EXERCISE INSTRUCTIONS
Please copy out, word for word, the items from the line containing "Locate an element on the screen. The" through the line containing "text label stating", both of those lines included.

TASK DATA
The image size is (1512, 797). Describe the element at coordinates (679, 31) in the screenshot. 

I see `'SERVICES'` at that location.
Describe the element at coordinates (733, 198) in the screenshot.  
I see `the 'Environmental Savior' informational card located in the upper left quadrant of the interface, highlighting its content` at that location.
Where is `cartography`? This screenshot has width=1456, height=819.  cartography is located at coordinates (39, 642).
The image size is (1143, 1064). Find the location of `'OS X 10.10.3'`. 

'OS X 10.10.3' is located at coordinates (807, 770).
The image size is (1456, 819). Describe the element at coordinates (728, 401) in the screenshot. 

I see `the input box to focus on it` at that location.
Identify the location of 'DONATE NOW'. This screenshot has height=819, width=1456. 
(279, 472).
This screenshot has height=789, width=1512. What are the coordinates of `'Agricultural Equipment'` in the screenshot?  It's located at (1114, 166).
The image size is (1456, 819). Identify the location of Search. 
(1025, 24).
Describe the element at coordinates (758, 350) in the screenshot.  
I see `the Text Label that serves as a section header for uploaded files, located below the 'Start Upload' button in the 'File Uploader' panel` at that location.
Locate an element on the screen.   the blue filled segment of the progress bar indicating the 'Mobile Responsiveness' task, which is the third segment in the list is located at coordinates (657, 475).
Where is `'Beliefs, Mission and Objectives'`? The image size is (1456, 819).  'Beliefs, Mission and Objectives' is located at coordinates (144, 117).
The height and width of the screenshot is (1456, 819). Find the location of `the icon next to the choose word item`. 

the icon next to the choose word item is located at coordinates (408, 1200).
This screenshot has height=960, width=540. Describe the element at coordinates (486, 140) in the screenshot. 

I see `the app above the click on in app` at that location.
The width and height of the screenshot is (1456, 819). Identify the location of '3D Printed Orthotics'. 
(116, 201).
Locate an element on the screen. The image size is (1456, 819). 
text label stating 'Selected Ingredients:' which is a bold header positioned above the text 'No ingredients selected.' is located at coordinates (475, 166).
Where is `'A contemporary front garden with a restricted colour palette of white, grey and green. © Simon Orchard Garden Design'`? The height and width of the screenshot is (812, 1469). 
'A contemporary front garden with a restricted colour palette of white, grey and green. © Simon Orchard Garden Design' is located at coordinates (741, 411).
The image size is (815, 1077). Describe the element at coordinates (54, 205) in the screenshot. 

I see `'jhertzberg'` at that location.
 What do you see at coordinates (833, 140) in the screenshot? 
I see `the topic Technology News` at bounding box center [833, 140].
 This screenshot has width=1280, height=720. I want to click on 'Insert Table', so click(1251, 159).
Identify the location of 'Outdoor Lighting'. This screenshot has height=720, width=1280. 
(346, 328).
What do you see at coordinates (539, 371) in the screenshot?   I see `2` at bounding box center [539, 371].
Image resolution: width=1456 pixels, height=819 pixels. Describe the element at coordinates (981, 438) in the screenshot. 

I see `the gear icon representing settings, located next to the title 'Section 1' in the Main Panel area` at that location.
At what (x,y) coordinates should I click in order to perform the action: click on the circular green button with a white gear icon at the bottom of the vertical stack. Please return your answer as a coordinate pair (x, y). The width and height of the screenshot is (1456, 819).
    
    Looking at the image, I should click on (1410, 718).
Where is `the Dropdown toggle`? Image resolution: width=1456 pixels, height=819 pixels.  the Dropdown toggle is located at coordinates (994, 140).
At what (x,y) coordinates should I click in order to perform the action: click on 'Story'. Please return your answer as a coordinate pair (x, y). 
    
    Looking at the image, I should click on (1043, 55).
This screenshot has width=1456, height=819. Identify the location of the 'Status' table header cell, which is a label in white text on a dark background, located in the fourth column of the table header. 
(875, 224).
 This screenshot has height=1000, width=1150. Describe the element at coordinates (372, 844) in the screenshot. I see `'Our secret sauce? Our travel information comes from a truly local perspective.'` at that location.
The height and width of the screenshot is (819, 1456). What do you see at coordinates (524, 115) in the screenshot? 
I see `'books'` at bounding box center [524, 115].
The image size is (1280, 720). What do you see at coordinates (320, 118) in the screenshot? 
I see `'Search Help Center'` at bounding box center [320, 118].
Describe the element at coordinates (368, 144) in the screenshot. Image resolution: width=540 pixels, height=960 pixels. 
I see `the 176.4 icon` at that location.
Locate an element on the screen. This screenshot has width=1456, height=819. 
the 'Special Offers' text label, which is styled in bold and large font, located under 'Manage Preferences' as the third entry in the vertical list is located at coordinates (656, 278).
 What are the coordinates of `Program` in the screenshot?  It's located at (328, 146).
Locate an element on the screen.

THE COMPLETED TASK
Locate an element on the screen. The image size is (1456, 819). 
text label stating 'Selected Ingredients:' which is a bold header positioned above the text 'No ingredients selected.' is located at coordinates (475, 166).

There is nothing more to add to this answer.